DESCRIPTION OF THE TASK ->
Show every line of the data where the word "dimensions" can be found.

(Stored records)
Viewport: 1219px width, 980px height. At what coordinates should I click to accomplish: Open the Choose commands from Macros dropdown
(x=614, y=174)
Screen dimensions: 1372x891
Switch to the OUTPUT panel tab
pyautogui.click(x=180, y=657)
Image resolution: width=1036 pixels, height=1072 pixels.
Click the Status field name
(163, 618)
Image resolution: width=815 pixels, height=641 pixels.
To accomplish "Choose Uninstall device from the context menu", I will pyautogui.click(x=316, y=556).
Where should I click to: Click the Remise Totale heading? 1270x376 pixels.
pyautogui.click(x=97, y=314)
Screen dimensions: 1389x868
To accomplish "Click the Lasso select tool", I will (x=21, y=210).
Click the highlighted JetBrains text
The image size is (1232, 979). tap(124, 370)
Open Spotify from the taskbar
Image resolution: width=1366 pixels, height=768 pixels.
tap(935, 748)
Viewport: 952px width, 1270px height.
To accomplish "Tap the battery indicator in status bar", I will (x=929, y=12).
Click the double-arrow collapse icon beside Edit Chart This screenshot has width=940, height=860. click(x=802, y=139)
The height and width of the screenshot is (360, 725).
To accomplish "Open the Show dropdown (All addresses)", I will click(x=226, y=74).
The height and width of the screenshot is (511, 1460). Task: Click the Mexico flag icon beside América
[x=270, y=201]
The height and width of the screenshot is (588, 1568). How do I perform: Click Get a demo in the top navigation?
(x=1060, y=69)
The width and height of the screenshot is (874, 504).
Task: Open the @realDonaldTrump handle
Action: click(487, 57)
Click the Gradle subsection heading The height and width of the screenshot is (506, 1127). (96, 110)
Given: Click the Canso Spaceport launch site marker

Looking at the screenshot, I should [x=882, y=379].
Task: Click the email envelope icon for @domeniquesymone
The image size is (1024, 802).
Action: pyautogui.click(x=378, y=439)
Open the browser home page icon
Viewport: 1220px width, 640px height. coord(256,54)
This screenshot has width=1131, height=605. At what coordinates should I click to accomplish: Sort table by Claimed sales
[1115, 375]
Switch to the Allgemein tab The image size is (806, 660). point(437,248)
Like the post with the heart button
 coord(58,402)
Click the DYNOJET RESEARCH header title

SOLVED EXERCISE ->
Screen dimensions: 1372x891
Screen dimensions: 1389x868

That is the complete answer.